Text ->
************

The gait analysis (GA) toolkit is a valuable tool for assessing and analyzing human movement patterns. Wearable sensor data, such as accelerometers and gyroscopes, can provide valuable information about an individual's gait patterns. The gait analysis toolkit can be used to process and interpret this sensor data, allowing researchers and clinicians to gain insights into various aspects of human gait. In medical research, researchers can utilize wearable sensors and the gait analysis toolkit to study the kinematics (joint angles, joint velocities) and kinetics (forces, moments) of gait. This information can be used to investigate the impact of various factors on gait, such as injury, disease, footwear, or different walking conditions. In clinical assessment, gait analysis can aid in the assessment of patients with neurological or musculoskeletal disorders. By analyzing the wearable sensor data using the toolkit, clinicians can objectively evaluate gait abnormalities, identify specific movement impairments, and track changes over time. This information can inform treatment planning and monitor the effectiveness of interventions. In fall risk assessment, gait analysis can be employed to assess an individual's risk of falling, especially in older adults. By analyzing sensor data from wearables, patterns indicative of increased fall risk, such as gait variability or instability, can be identified. This information can guide fall prevention strategies and interventions. In rehabilitation, wearable sensors combined with the gait analysis toolkit can be utilized in rehabilitation settings to track and assess the progress of individuals undergoing gait retraining or rehabilitation programs. Objective data on gait parameters can be used to quantify improvements, guide treatment decisions, and personalize rehabilitation protocols.
Objective of GA in this Module
Gait analysis (GA) toolkit is a machine learning-based module developed for detecting common activities of daily living (ADLs), such as walking, jogging, going upstairs, going downstairs, sitting, and standing. The GA toolkit contains a pre-trained model based on the acceleration and gyroscope signals obtained from wearable inertial sensors.
Figure 1: An example of a GA application. Detecting freezing of gait (FOG) in Parkinson’s patients (left) and preventing falls (right).

************

Data shown ->
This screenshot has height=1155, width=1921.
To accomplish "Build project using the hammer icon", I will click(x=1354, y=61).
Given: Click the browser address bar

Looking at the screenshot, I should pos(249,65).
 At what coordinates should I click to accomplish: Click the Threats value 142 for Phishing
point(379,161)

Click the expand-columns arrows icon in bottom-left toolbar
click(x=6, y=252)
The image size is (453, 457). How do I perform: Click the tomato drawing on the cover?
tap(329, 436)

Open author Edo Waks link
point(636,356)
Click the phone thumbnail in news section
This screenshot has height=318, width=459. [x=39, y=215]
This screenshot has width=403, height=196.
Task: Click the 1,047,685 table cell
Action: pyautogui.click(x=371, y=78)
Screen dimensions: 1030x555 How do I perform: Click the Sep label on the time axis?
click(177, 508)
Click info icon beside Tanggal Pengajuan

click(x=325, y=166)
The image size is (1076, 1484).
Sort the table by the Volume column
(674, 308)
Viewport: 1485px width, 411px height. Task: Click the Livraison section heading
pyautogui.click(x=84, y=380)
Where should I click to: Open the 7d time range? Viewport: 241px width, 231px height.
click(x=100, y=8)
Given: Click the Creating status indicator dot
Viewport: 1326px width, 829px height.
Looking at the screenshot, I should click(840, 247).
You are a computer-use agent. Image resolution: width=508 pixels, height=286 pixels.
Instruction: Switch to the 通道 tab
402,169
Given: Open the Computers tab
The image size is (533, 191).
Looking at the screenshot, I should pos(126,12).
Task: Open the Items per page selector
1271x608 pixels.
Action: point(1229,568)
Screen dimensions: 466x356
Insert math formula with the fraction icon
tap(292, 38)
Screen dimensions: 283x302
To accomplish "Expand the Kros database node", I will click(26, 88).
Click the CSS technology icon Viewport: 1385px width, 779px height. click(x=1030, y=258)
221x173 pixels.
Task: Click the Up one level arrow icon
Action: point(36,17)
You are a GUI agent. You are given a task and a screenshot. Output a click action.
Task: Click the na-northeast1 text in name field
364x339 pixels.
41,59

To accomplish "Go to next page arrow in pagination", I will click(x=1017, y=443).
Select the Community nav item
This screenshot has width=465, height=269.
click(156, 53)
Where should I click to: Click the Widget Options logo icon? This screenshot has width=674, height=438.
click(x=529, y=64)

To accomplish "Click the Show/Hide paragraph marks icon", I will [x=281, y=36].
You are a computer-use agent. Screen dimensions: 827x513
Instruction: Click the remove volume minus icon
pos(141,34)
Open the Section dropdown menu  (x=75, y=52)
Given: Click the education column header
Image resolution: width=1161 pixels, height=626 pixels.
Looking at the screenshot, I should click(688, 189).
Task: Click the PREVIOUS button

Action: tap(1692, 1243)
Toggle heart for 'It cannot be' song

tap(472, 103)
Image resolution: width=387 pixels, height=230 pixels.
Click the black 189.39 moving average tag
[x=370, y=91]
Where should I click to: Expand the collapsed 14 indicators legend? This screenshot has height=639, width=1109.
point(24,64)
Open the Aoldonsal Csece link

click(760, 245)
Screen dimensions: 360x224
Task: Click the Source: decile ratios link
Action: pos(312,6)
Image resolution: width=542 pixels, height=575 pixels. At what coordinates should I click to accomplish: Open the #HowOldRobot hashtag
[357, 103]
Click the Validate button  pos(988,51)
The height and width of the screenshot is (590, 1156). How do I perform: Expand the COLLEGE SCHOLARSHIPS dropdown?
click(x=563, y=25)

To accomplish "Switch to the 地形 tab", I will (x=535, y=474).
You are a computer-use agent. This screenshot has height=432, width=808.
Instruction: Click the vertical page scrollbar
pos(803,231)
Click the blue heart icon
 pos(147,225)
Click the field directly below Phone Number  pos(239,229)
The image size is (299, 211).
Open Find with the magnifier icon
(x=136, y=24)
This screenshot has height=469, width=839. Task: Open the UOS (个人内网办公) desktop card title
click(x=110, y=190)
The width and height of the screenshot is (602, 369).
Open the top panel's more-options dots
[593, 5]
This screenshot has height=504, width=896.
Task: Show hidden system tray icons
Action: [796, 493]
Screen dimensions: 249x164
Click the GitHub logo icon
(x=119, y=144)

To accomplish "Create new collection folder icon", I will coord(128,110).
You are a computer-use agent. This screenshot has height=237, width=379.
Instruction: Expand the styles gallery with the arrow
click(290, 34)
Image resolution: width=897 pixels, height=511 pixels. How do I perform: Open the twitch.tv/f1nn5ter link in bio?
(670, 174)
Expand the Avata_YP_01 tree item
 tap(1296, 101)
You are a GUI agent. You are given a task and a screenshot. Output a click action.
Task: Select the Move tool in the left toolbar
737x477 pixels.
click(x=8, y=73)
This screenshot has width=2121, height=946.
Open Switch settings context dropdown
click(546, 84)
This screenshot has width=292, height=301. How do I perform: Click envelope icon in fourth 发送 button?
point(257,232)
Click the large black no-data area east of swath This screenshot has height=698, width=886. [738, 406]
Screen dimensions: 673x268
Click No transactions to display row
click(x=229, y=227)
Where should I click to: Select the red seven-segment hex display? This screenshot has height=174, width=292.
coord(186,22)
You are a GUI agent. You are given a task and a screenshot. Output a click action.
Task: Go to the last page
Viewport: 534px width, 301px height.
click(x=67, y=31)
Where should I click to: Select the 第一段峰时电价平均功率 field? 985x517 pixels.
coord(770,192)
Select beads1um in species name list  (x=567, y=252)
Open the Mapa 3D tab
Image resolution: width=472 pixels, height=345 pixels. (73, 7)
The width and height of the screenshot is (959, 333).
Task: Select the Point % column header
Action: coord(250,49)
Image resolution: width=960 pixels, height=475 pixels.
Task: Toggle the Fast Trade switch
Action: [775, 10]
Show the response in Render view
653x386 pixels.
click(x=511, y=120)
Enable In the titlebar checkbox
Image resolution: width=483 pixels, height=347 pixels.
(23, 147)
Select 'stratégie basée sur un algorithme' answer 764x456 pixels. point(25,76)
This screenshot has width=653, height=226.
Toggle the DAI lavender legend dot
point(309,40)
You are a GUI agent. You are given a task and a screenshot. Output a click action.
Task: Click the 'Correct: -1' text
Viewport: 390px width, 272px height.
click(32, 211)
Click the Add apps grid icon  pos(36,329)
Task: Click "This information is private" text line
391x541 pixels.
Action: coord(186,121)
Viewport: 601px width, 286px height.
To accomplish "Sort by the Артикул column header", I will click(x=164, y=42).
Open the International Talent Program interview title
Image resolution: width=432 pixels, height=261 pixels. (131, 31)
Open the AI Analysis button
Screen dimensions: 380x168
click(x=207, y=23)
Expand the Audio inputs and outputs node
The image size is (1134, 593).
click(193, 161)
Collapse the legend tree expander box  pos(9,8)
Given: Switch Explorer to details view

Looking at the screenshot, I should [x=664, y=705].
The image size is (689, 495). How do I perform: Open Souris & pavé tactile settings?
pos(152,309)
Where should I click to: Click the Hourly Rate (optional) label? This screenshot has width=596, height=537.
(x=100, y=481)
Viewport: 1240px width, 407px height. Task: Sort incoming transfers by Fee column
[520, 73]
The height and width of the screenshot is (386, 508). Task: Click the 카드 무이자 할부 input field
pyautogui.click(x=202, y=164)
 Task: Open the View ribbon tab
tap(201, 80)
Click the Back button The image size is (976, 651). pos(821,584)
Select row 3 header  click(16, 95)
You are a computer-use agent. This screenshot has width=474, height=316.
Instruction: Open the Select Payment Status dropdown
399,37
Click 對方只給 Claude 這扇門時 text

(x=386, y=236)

************

Task requirements ->
1. According to the gait analysis text, what signals is the toolkit's pre-trained model based on?
2. Go on with the gait analysis text from the point where it stops.
The listing has nothing to do with the gait analysis text.

Responses by item number ->
1. Acceleration and gyroscope signals obtained from wearable inertial sensors.

2.
In the development of the GA toolkit, an array of machine learning methods (random forest, support vector machine, decision tree, logistic regression, etc.) and deep learning models (CNN, CNN-LSTM, DeepConvLSTM, etc.) were already trained and compared, among which the CNN-LSTM and random forest have shown nearly equal performance, outperforming all other trained models. Random forest was selected as the benchmark model capable of detecting both the dynamic and static activities at a lower error rate and relatively at a lower cost of computation. Before feeding the data to these models, the necessary preprocessing tasks (such as data cleaning, normalization, filtering, balancing, etc.) were performed on the raw sensor signals. Then, the fundamental step of data transformation into many short segments was performed, where the sensor signals were framed into partially overlapping windows. In the GA module, a window length of 6.4 seconds (128 samples) and an overlap of 1.25 seconds were applied for segmenting the raw sensor dataset. After segmentation, relevant time-domain features are extracted from each window, and the resulting feature vectors were used to train machine learning models. The final predictive model has been tuned to extract the best possible performance using an exhaustive grid search with cross-validation over a defined hyperparameter space. Fig. 1. shows the general process of the GA toolkit development pipeline.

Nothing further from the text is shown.